◆ **Task to carry out**: Your answer should reproduce the full set of records exactly as given.
*** Information given Section Begins ***
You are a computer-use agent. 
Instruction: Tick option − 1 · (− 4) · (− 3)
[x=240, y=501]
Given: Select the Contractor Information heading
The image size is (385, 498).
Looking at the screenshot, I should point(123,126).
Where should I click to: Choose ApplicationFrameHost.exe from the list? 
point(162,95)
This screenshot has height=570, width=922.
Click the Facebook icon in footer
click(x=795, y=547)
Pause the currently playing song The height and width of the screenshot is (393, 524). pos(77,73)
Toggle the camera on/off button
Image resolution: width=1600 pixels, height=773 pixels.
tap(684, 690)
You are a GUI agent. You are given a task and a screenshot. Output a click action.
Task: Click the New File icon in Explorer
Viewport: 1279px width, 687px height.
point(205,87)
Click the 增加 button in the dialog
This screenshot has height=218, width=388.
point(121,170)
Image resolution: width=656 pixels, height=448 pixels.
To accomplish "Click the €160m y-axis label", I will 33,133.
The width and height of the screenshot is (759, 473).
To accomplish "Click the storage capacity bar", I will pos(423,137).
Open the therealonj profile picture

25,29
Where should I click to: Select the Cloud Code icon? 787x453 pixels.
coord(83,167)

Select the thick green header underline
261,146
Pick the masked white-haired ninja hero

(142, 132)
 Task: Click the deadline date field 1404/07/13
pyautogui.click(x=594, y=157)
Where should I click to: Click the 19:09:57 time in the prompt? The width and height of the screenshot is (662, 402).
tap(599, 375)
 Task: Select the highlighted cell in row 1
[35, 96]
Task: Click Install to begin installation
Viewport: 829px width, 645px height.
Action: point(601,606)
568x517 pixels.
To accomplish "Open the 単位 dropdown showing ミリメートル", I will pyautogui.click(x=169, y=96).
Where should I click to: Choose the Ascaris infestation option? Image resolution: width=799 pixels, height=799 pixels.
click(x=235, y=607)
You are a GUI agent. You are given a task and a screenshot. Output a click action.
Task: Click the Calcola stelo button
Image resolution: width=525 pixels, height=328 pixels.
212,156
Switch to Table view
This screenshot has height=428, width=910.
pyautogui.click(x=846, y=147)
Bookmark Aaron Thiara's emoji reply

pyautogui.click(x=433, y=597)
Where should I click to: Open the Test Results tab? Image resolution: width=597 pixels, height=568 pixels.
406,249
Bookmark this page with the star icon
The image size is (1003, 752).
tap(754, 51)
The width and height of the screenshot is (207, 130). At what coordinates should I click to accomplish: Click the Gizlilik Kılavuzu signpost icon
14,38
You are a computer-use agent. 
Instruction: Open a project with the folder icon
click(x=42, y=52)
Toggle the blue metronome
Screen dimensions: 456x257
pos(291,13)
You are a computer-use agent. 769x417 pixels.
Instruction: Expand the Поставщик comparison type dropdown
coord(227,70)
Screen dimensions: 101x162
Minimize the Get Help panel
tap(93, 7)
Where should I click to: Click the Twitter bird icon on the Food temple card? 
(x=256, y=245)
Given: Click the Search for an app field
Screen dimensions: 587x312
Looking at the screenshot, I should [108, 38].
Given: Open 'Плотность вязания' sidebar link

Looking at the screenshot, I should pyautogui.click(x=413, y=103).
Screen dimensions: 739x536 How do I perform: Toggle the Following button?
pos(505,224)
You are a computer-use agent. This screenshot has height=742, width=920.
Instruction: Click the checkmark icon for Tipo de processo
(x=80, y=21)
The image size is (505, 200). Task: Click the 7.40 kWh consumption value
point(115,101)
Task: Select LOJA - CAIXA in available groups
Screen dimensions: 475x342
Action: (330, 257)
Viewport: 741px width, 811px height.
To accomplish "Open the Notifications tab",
*** Information given Section Ends ***
◆ **Solution to the problem**:
You are a computer-use agent. 
Instruction: Tick option − 1 · (− 4) · (− 3)
[x=240, y=501]
Given: Select the Contractor Information heading
The image size is (385, 498).
Looking at the screenshot, I should point(123,126).
Where should I click to: Choose ApplicationFrameHost.exe from the list? 
point(162,95)
This screenshot has height=570, width=922.
Click the Facebook icon in footer
click(x=795, y=547)
Pause the currently playing song The height and width of the screenshot is (393, 524). pos(77,73)
Toggle the camera on/off button
Image resolution: width=1600 pixels, height=773 pixels.
tap(684, 690)
You are a GUI agent. You are given a task and a screenshot. Output a click action.
Task: Click the New File icon in Explorer
Viewport: 1279px width, 687px height.
point(205,87)
Click the 增加 button in the dialog
This screenshot has height=218, width=388.
point(121,170)
Image resolution: width=656 pixels, height=448 pixels.
To accomplish "Click the €160m y-axis label", I will 33,133.
The width and height of the screenshot is (759, 473).
To accomplish "Click the storage capacity bar", I will pos(423,137).
Open the therealonj profile picture

25,29
Where should I click to: Select the Cloud Code icon? 787x453 pixels.
coord(83,167)

Select the thick green header underline
261,146
Pick the masked white-haired ninja hero

(142, 132)
 Task: Click the deadline date field 1404/07/13
pyautogui.click(x=594, y=157)
Where should I click to: Click the 19:09:57 time in the prompt? The width and height of the screenshot is (662, 402).
tap(599, 375)
 Task: Select the highlighted cell in row 1
[35, 96]
Task: Click Install to begin installation
Viewport: 829px width, 645px height.
Action: point(601,606)
568x517 pixels.
To accomplish "Open the 単位 dropdown showing ミリメートル", I will pyautogui.click(x=169, y=96).
Where should I click to: Choose the Ascaris infestation option? Image resolution: width=799 pixels, height=799 pixels.
click(x=235, y=607)
You are a GUI agent. You are given a task and a screenshot. Output a click action.
Task: Click the Calcola stelo button
Image resolution: width=525 pixels, height=328 pixels.
212,156
Switch to Table view
This screenshot has height=428, width=910.
pyautogui.click(x=846, y=147)
Bookmark Aaron Thiara's emoji reply

pyautogui.click(x=433, y=597)
Where should I click to: Open the Test Results tab? Image resolution: width=597 pixels, height=568 pixels.
406,249
Bookmark this page with the star icon
The image size is (1003, 752).
tap(754, 51)
The width and height of the screenshot is (207, 130). At what coordinates should I click to accomplish: Click the Gizlilik Kılavuzu signpost icon
14,38
You are a computer-use agent. 
Instruction: Open a project with the folder icon
click(x=42, y=52)
Toggle the blue metronome
Screen dimensions: 456x257
pos(291,13)
You are a computer-use agent. 769x417 pixels.
Instruction: Expand the Поставщик comparison type dropdown
coord(227,70)
Screen dimensions: 101x162
Minimize the Get Help panel
tap(93, 7)
Where should I click to: Click the Twitter bird icon on the Food temple card? 
(x=256, y=245)
Given: Click the Search for an app field
Screen dimensions: 587x312
Looking at the screenshot, I should [108, 38].
Given: Open 'Плотность вязания' sidebar link

Looking at the screenshot, I should pyautogui.click(x=413, y=103).
Screen dimensions: 739x536 How do I perform: Toggle the Following button?
pos(505,224)
You are a computer-use agent. This screenshot has height=742, width=920.
Instruction: Click the checkmark icon for Tipo de processo
(x=80, y=21)
The image size is (505, 200). Task: Click the 7.40 kWh consumption value
point(115,101)
Task: Select LOJA - CAIXA in available groups
Screen dimensions: 475x342
Action: (330, 257)
Viewport: 741px width, 811px height.
To accomplish "Open the Notifications tab",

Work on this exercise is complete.